### Document passage
— Start —

One of the best parts of my job is when I hear back from you.

And two recent columns in particular on gold generated a larger-than-normal response.

The comments were related to the two-parter on gold prices that we published on Nov. 5 ("The Secret Gold Standard") and Nov. 13 ("Why Obama's Victory Means Higher Gold Prices").

Let's take a look at what you had to say.

The comments related to the "Secret Gold Standard" column were especially intriguing because a number of you thought I was advocating a literal return to the "gold standard."

I wasn't, of course. I employed the term as a convenient metaphor to try and help folks understand how the world's central banks were adding gold reserves for the first time in nearly a quarter century.

In fact, a global return to the gold standard isn't possible – there literally isn't enough gold to allow that to happen. It would crimp money-supply growth in such a way that global economic growth would be stymied.

A number of you wrote in to make that same point – including one reader who actually performed all the necessary calculations to make his case.

Al K. wrote in to ask: "Some analysts believe gold will drop further & others believe gold has bottomed out now. What do the experts of Money Morning believe?"

— End —

### Entries
— Start —

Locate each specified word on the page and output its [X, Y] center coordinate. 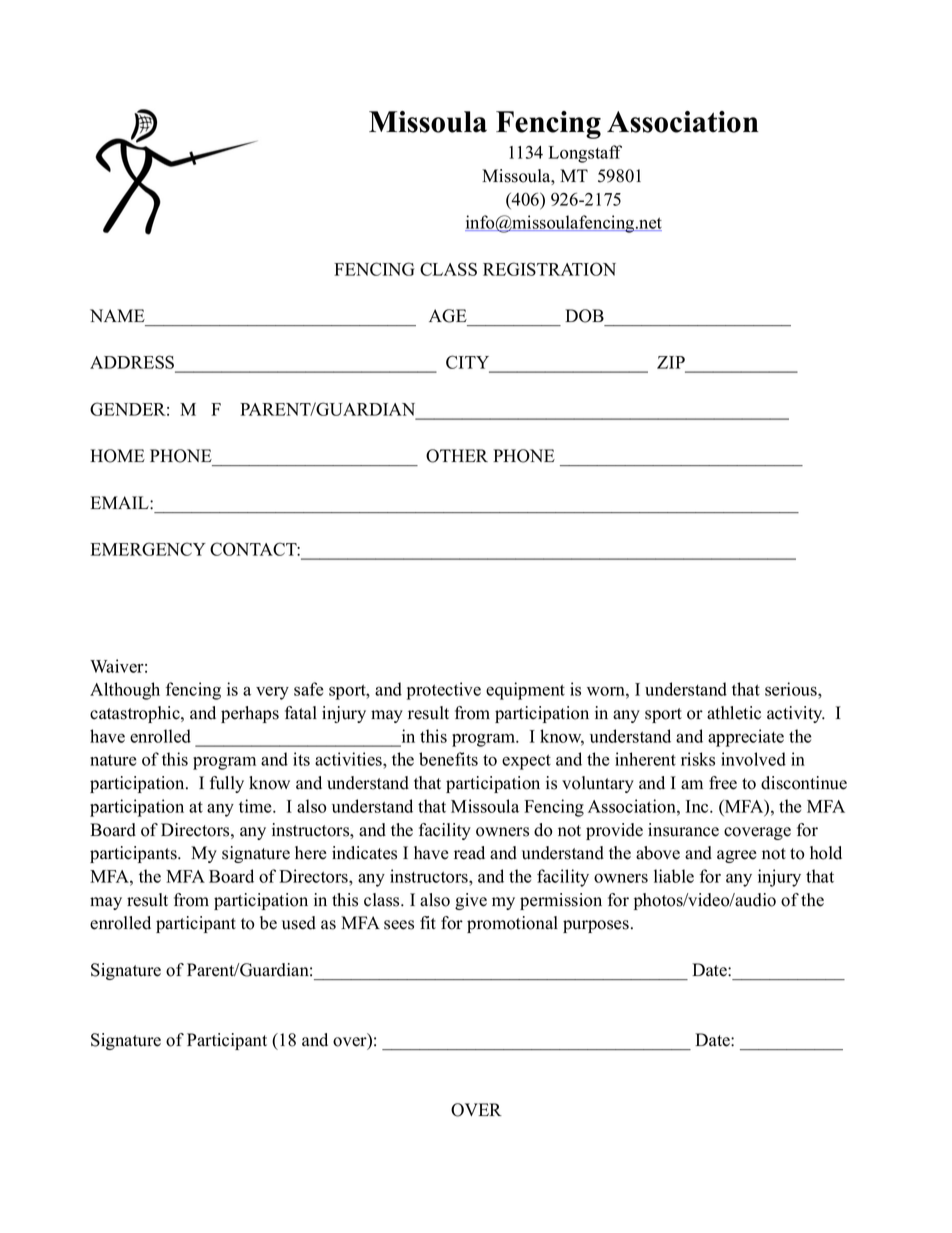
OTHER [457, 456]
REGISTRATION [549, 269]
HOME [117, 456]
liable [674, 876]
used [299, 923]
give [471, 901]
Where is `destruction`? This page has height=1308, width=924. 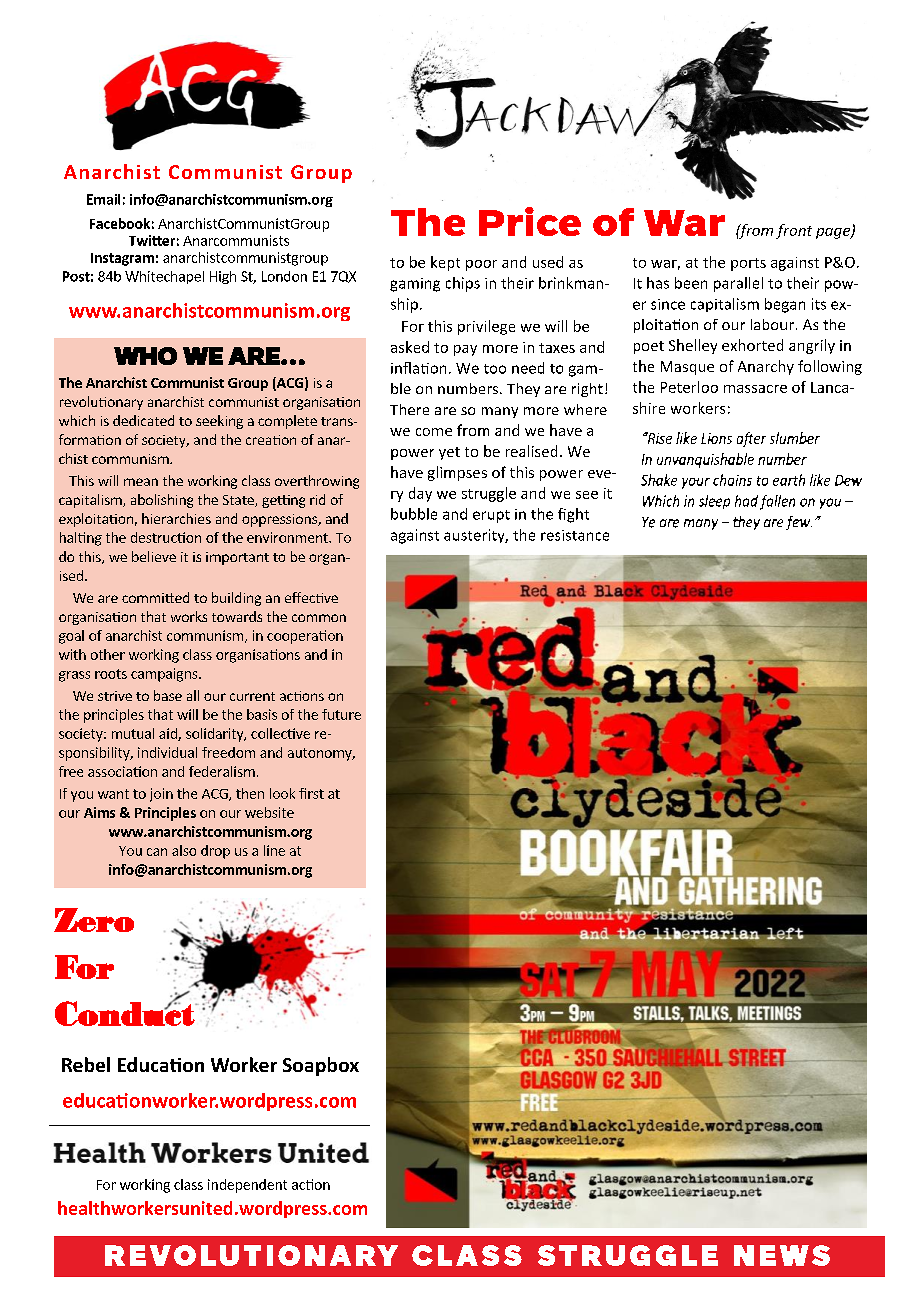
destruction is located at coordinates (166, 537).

— End —
— Start —

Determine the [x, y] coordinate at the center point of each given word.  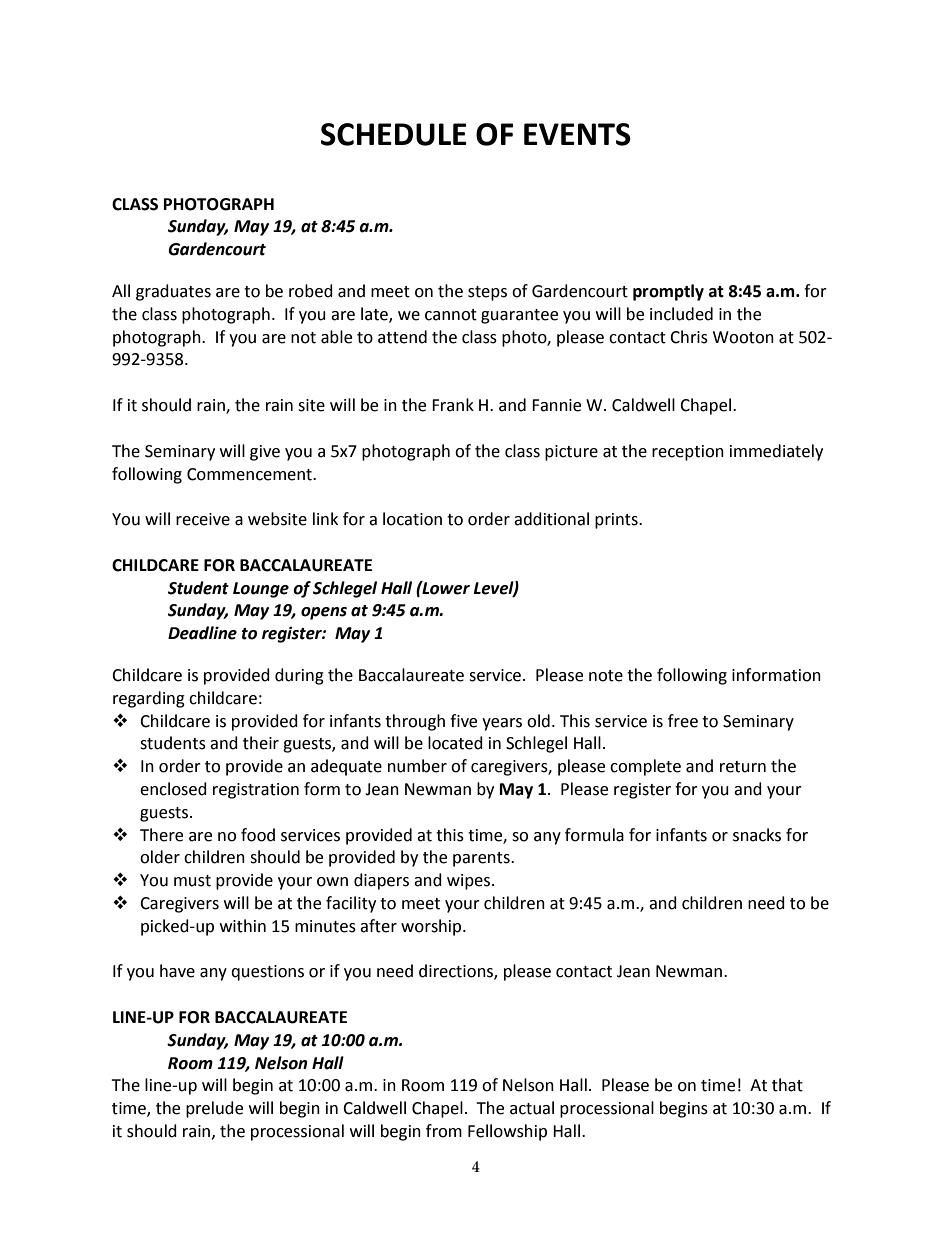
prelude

— End —
— Start —

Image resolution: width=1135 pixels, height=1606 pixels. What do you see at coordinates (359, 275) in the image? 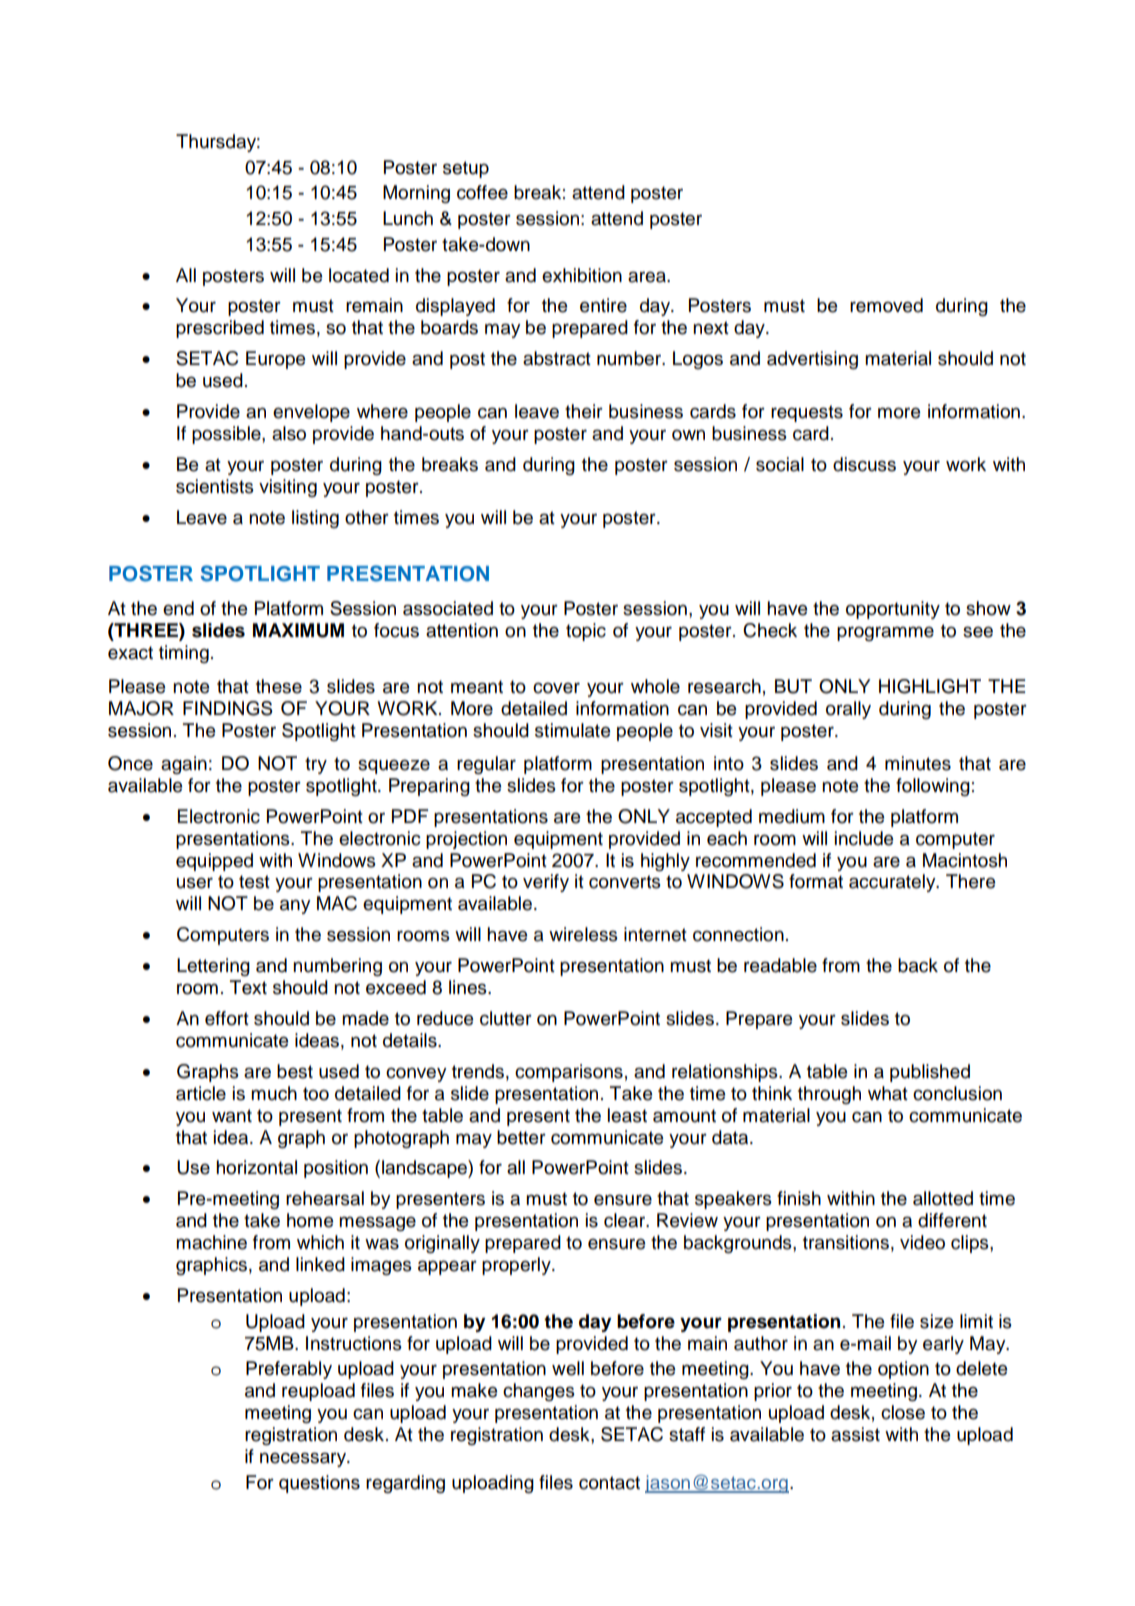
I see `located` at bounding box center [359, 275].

— End —

### Given problem
According to the gold column passage, on what date was "The Secret Gold Standard" published?

### Exercise solution
Nov. 5